[systemd-devel] Setting Environment Configuration (Affinity) for Slices

Mon Oct 19 10:37:27 PDT 2015

On 2015-10-19 17:24, Lennart Poettering wrote:
> On Mon, 19.10.15 17:16, Chris Bell (cwbell at narmos.org) wrote:
> 
>> >However, I just had a long chat with Tejun Heo about this, and we came
>> >to the conclusion that's probably safe to expose a minimal subset of
>> >cpuset now, and reuse the existing CPUAffinity= service setting for
>> >that: right now, it only affects the main process of a service at fork
>> >time (and all child processes forked off from that, recursively), by
>> >using sched_setaffinity(). Our idea would be to propagate it into the
>> >"cpuset.cpus" field too, so that the setting is first passed to
>> >sched_setaffinity(), and then also written to the cpuset
>> >hierarchy. This should be pretty safe, and allow us to make this
>> >available in slices too. It would result in a slight change of
>> >behaviour though, as making adjustments to cpuset would mean that
>> >daemons cannot extend their affinity with sched_setaffinity() above
>> >what was set with cpuset anymore. But I think this is OK.
>> 
>> So, there's a good chance for a subset cpuset-related options at the 
>> slice
>> level relatively soon, but full capabilities will have to wait until 
>> kernel
>> cgroups are improved?
> 
> Well, I am not sure what "full capabilities" really mean here. Much of
> the cpuset functionality appears to be little else than just help for
> writing shell scripts. That part is certainly nothign we want to
> expose.
> 
> The other part is NUMA memory node stuff, but supposedly that's stuff
> that should be dealt with automatically by the kernel, and not need
> user configuration. Hence it's nothign we really want to expose right
> anytime soon.

Ah, I misunderstood.

> 
>> >I am not sure I understand what you want to to do with the env vars
>> >precisely? what kind of env vars do you intend to set?
>> 
>> Basically, I have a number of services that may or may not be running 
>> at any
>> given time, based on the whims of the users. All of these services are
>> hosted services of some type, and occasionally they have been known to 
>> eat
>> all CPU cores, lagging everything else. I'm working on setting up CPU 
>> shares
>> and other resource controls to try and keep resources available for
>> immediate execution of system processes, services, etc. I'd prefer to 
>> do
>> this with affinity; assign critical processes to CPUs 0-1, and the 
>> rest
>> limited to subsets of the available remaining CPUs. I was hoping I 
>> could do
>> this in one run by saying "everything in this slice can must run with 
>> this
>> affinity." I can do it on a per-service basis, but with a large number 
>> of
>> services it gets tedious.
> 
> Well, sure, exposing the cpuset knobs as discussed above should make
> this easy, and that's precisely what slices have been introduced for.
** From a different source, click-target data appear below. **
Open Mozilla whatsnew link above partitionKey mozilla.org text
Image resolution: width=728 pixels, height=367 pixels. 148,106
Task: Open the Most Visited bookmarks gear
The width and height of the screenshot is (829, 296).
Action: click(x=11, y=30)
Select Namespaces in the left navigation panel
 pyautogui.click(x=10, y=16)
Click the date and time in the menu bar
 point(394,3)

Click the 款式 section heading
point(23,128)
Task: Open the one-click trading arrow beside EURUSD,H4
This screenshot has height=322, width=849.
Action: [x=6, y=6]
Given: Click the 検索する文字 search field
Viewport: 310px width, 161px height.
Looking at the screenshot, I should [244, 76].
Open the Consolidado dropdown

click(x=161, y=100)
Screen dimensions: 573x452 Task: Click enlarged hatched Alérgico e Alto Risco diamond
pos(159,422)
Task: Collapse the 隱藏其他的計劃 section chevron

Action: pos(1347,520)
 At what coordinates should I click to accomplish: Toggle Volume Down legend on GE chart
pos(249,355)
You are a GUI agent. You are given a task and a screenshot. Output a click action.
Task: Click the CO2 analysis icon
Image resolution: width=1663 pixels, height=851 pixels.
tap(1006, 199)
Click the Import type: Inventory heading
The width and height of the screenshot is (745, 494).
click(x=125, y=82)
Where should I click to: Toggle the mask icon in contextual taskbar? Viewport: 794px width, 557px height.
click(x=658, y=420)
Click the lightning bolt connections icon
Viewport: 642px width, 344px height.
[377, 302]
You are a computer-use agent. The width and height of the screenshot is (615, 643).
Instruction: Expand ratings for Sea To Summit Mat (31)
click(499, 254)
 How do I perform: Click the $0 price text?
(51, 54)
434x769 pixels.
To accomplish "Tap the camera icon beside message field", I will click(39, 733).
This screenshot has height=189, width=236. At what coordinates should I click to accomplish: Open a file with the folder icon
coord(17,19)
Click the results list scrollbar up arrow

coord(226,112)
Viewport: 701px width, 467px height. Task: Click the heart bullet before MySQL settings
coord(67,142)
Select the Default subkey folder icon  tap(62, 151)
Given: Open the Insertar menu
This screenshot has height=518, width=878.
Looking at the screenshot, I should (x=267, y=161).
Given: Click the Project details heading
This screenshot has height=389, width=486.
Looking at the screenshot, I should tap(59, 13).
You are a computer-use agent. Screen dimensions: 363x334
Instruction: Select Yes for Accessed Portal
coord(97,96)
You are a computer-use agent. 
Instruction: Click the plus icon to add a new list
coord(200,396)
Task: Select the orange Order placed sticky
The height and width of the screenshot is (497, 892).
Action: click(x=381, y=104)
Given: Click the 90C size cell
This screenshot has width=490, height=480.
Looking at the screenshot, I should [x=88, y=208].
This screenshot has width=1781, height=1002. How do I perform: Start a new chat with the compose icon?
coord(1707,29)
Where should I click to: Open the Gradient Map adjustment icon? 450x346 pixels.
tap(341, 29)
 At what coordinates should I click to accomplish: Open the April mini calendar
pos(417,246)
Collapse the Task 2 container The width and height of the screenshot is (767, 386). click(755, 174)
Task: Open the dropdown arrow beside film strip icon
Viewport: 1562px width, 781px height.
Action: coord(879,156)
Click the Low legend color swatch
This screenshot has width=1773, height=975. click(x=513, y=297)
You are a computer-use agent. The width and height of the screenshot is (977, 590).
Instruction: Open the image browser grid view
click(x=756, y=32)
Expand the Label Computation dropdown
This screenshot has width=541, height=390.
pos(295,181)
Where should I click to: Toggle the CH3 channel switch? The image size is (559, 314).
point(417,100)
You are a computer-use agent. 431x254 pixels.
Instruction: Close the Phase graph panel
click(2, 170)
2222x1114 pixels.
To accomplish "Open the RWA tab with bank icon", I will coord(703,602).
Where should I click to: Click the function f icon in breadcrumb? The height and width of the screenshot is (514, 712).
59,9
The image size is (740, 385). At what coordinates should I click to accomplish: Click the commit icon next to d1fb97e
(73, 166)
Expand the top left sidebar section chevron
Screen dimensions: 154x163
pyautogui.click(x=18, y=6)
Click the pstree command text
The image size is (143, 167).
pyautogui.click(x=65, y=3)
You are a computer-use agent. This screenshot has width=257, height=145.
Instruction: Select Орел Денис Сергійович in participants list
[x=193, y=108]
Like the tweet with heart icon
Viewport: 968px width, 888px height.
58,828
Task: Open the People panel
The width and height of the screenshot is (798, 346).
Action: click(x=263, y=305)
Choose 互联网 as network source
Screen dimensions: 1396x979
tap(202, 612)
So I just have to wait for them to be introduced.

> 
> I was mostly wondering about the env var issue you raised...
> 
>> I also think it would be convenient in some cases to be able to use 
>> the
>> 'Nice' and 'Private{Network,Devices,etc}' directives apply to an 
>> entire
>> slice. That way I can use slices to control, manage, and group related
>> services. (Example: I'd like to manage postfix and dovecot together in
>> system-mail.slice. I'd like to be able to use the slice to set exec 
>> options
>> for both services. Then if I add another service to system-mail.slice, 
>> it
>> would also automatically be constrained by the limits set in
>> system-mail.slice.)
> 
> Use CPUShares= as per-slice/per-service/per-scope equivalent of
> Nice=.
> 
> PrivateXYZ= otoh is very specific to what a daemon does, it's a
> sandboxing feature, and sandboxes must always be adjusted to the
> individual daemons. I doubt that this is something to support as
> anything but a service-specific knob.
> 
> Lennart

Ok, so it seems like most of what I've been trying to implement is 
available in some form, just not how I was expecting. I'll take another 
look at the Resource Control directives and see how to adjust them for 
my needs. It's not as direct as I was hoping, but they seem like they'll 
do what I need.

If I have a set of services that really need to be finely controlled I 
should probably just run them in a container, and set limits for the 
container. Will that work as I am expecting? Will a systemd-nspawn 
container respect CPUAffinity settings from the service override file?

Thanks again!!

--Chris